H090-0015
Ichnos: An efficient node based stochastic particle tracking algorithm

Thursday, 10 December 2020
Poster
Georgios Kourakos, University of California Davis, Davis, CA, United States, Thomas Harter, University California Davis, Land, Air, and Water Resources, Davis, CA, United States and Helen E Dahlke, University of California Davis, Land, Air and Water Resources, Davis, CA, United States
Abstract:
Particle tracing is a common simulation method to study groundwater transport. Typically, mesh-based numerical tools are used to solve for a 3D flow velocity field, then particle tracking identifies the trajectories of virtual particles injected in the medium. Particle tracking has been used extensively in groundwater hydrology for plume characterization, advective transport, visualization, stochastic simulations etc. In groundwater hydrology, the numerical models calculate the flow velocity using either finite difference or finite element numerical schemes. The velocity interpolation scheme depends on the numerical method, so that each numerical model is often associated with each own particle tracking tool (e.g. Modflow-Modpath).

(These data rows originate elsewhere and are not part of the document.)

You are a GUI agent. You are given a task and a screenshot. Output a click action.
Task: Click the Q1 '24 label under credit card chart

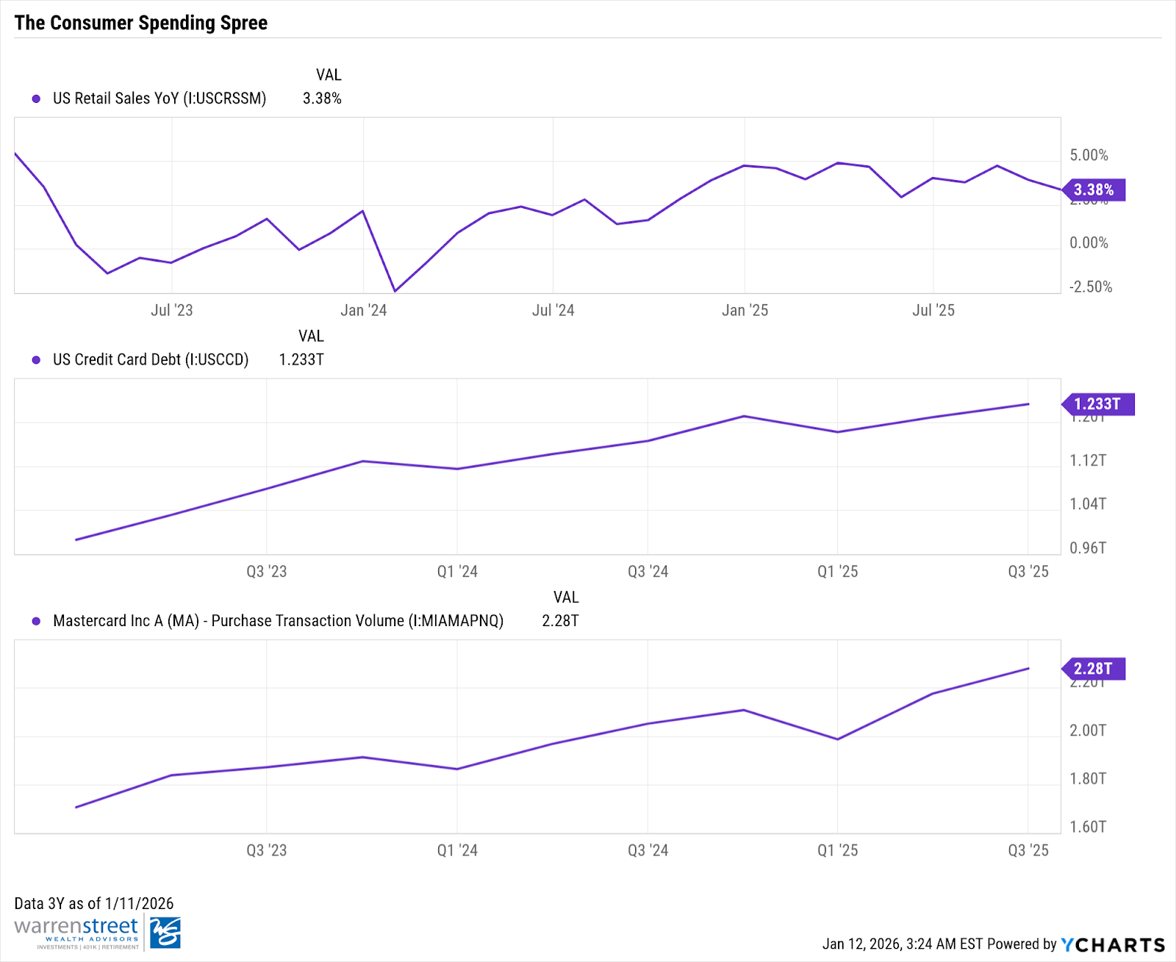pos(457,572)
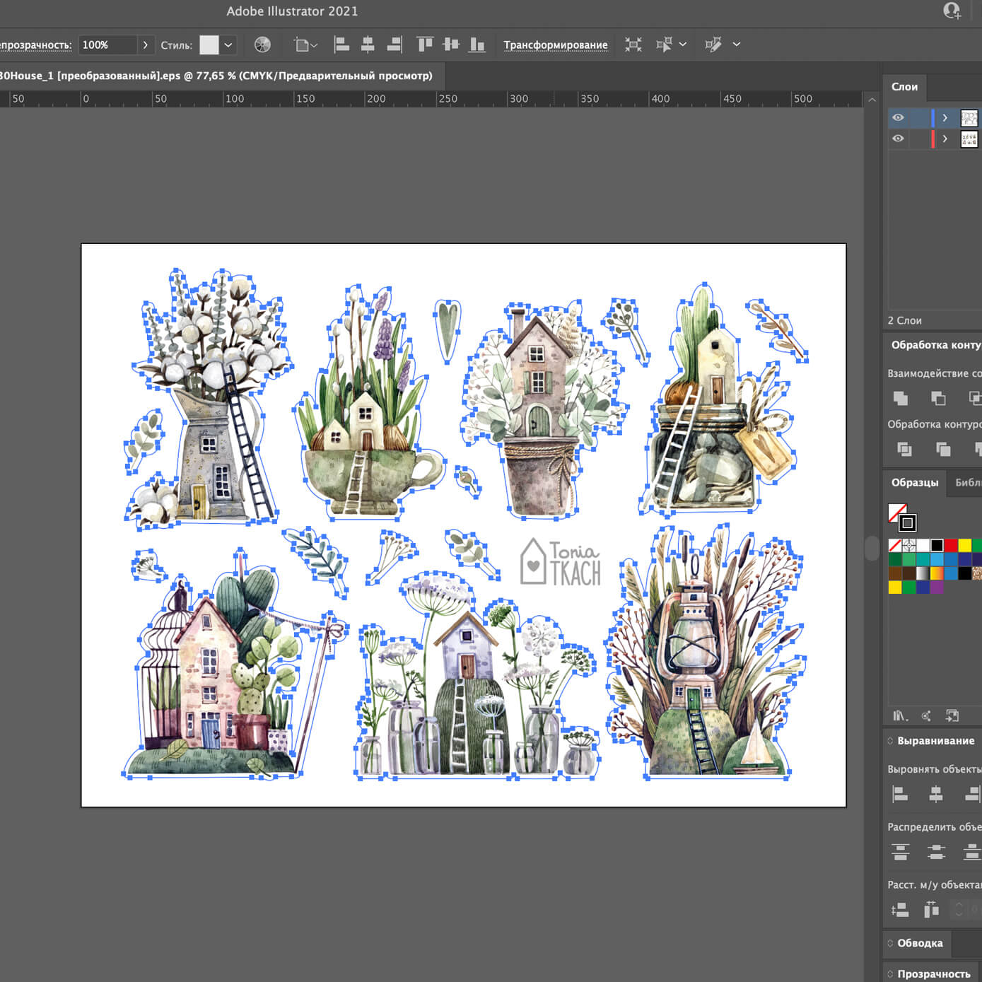Open the opacity value flyout arrow
This screenshot has height=982, width=982.
[x=145, y=45]
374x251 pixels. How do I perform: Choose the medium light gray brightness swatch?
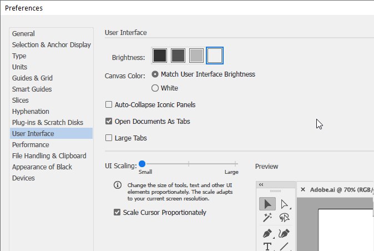click(x=196, y=56)
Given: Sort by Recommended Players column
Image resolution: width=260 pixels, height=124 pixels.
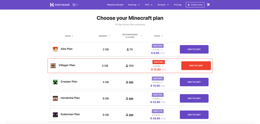Looking at the screenshot, I should [132, 36].
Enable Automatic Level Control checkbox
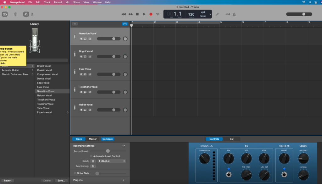Image resolution: width=322 pixels, height=184 pixels. [x=91, y=156]
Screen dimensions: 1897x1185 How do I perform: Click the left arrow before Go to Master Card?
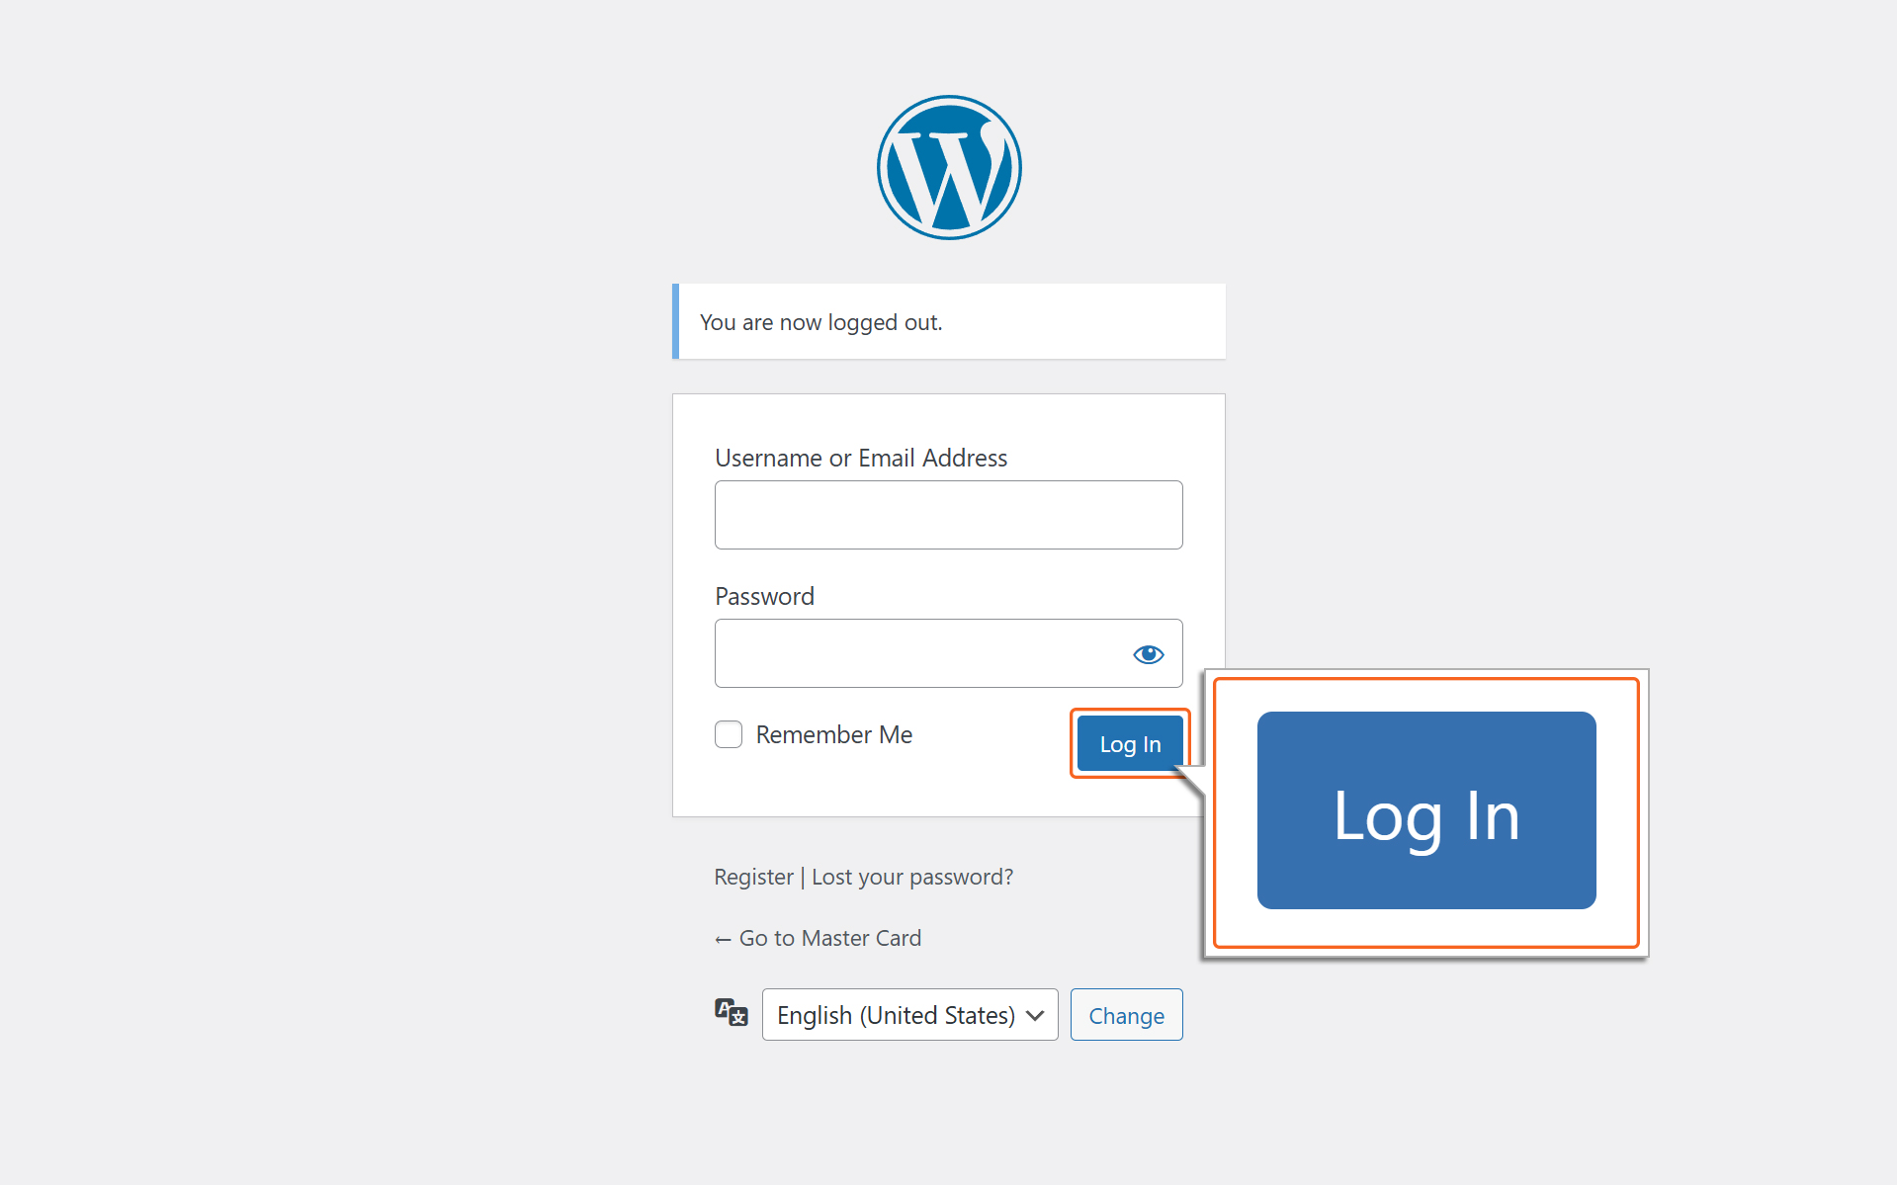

Here we present a framework for particle tracking that can be used for all types of velocity fields. We use a node-based method, where the velocity field is represented as a point cloud and stored in a data structure that allows rapid distance queries. The proposed framework also allows for splitting the velocity field into multiple sub-point clouds so that the workload of the particle tracking can be split into many processors. This allows us to trace particles within multi-million cloud point velocity fields.

The proposed framework is applied to two 3D groundwater hydrologic models of the Central Valley aquifer in California. The CVHM (Central Valley Hydrologic Model) is based on finite difference scheme and the C2VSim (California Central Valley Simulation) is based on a semi-finite element numerical method. Both models are transient, yet the time span of the models does not allow to trace the particles in an insightful way. To this end we propose a stochastic particle tracking approach, where the velocity is sampled at each time step from a pool of velocities of the transient model. This stochastic analysis significantly increases the reliability of the model predictions without the need to increase the spatial resolution of the numerical models.